> **Instrucción dada A**:
Según el pasaje, ¿para qué necesita Cristo familias?
> **Instrucción dada B**:
Transcribe del pasaje, sin cambios, el fragmento que empieza con las palabras "Necesita el gran" y termina con "de decir sí.".

> **Pasaje dado**:
============================================================

Deseo ahora dirigir una palabra especial a los numerosos jóvenes
presentes. Queridos jóvenes amigos: sólo Jesús conoce la "misión
concreta" que piensa para vosotros. Dejad que su voz resuene en lo
más profundo de vuestro corazón: incluso ahora mismo, su corazón
está hablando a vuestro corazón. Cristo necesita familias para
recordar al mundo la dignidad del amor humano y la belleza de la
vida familiar. Necesita hombres y mujeres que dediquen su vida a la
noble labor de educar, atendiendo a los jóvenes y formándolos en el
camino del Evangelio. Necesita a quienes consagrarán su vida a la
búsqueda de la caridad perfecta, siguiéndole en castidad, pobreza y
obediencia y sirviéndole en sus hermanos y hermanas más pequeños.
Necesita el gran amor de la vida religiosa contemplativa, que
sostiene el testimonio y la actividad de la Iglesia con su oración
constante. Y necesita sacerdotes, buenos y santos sacerdotes,
hombres dispuestos a dar su vida por sus ovejas. Preguntadle al
Señor lo que desea de vosotros. Pedidle la generosidad de decir sí.

============================================================

> **Datos guardados**:
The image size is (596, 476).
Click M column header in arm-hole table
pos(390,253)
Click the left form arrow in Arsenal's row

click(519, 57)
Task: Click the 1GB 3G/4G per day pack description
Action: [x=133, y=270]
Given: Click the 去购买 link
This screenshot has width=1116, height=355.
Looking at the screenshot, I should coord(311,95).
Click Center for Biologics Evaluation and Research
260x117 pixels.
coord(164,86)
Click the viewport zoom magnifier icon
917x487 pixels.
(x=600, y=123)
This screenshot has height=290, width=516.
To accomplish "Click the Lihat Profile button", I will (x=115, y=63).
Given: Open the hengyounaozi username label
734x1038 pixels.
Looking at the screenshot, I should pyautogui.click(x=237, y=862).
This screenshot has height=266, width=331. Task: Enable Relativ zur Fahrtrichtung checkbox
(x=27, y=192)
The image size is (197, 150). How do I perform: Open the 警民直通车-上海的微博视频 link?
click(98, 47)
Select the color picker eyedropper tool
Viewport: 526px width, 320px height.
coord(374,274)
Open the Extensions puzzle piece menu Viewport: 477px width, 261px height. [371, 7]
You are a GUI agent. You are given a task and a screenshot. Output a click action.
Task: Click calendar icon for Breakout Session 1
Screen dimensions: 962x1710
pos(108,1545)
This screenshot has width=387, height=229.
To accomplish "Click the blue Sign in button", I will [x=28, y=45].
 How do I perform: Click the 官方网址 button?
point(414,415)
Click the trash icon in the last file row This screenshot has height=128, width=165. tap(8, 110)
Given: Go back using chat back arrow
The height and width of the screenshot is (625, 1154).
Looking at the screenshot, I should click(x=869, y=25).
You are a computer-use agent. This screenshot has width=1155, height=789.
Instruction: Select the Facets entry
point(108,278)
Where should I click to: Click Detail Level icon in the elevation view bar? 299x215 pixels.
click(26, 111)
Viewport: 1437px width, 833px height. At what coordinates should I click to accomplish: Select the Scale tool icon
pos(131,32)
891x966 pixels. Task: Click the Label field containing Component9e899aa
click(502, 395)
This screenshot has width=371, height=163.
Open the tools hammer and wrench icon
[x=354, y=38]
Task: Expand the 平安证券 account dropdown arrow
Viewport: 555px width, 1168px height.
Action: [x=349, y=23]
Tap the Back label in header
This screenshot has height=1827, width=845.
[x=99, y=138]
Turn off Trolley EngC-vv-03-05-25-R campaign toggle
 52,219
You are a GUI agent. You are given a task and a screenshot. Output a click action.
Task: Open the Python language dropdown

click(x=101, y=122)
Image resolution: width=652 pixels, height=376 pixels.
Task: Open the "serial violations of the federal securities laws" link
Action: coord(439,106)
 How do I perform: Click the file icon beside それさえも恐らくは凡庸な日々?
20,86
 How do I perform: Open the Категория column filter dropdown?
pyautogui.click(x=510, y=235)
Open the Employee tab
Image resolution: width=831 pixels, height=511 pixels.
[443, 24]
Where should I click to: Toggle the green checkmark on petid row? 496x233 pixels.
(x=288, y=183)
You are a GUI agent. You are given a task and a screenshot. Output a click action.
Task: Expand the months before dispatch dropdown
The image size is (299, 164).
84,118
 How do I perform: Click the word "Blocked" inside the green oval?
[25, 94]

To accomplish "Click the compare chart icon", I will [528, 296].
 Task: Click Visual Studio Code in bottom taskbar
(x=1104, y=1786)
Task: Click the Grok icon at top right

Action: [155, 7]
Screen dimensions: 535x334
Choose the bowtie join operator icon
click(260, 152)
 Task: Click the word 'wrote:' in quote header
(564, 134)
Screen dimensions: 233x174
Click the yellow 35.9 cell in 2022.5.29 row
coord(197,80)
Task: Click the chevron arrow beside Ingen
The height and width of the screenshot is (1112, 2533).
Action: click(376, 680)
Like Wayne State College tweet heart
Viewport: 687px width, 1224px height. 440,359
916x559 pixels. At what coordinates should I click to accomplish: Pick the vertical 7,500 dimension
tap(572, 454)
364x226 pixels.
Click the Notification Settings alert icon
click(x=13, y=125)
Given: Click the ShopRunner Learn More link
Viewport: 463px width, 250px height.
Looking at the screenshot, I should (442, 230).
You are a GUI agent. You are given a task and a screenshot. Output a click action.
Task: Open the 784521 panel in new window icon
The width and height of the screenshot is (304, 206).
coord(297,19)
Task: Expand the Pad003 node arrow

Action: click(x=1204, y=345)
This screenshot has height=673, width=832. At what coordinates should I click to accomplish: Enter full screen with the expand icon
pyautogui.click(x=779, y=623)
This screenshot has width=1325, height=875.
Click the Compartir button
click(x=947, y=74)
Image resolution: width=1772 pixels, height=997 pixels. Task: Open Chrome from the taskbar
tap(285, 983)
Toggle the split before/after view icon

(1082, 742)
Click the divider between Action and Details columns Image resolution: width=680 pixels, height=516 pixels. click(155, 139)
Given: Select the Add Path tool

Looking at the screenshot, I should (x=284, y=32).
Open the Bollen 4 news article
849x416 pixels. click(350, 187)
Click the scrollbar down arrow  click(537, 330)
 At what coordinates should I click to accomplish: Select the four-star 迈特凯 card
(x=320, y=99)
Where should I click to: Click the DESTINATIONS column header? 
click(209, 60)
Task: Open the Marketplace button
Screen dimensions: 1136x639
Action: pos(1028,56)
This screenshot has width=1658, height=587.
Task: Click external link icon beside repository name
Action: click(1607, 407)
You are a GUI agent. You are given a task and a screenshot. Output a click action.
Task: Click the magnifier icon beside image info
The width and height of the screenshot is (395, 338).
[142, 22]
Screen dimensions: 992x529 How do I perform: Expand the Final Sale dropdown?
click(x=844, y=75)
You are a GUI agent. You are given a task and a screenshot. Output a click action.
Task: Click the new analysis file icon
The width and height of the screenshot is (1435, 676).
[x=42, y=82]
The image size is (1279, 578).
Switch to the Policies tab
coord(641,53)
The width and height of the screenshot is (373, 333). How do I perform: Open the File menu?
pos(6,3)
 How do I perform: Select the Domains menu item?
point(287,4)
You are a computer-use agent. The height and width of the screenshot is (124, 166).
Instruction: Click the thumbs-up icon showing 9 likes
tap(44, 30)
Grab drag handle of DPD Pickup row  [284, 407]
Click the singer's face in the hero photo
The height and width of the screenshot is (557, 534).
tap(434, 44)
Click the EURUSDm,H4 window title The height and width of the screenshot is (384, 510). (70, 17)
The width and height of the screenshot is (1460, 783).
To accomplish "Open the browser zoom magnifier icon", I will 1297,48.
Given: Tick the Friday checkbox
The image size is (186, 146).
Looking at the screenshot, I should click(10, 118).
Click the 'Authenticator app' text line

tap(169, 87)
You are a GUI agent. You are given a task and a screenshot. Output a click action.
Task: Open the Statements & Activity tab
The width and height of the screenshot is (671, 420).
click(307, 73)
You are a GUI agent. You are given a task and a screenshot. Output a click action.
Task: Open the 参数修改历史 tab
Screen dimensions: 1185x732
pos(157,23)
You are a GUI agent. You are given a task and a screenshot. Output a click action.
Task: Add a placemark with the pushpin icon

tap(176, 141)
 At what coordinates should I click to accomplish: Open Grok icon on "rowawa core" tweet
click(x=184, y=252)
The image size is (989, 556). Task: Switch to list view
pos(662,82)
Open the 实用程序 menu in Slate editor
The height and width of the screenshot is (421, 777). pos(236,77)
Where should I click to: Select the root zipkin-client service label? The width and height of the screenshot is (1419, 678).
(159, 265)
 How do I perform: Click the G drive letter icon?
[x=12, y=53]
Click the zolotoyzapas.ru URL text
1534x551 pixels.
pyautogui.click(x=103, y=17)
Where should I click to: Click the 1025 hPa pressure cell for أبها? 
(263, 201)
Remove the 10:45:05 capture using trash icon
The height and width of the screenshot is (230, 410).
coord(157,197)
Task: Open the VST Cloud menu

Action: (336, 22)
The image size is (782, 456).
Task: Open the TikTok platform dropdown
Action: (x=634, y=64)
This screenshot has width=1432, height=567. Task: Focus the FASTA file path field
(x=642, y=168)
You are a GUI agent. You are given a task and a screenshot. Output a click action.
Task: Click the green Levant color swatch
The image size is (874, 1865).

============================================================

> **Respuesta A**:
Para recordar al mundo la dignidad del amor humano y la belleza de la vida familiar.

> **Respuesta B**:
Necesita el gran amor de la vida religiosa contemplativa, que
sostiene el testimonio y la actividad de la Iglesia con su oración
constante. Y necesita sacerdotes, buenos y santos sacerdotes,
hombres dispuestos a dar su vida por sus ovejas. Preguntadle al
Señor lo que desea de vosotros. Pedidle la generosidad de decir sí.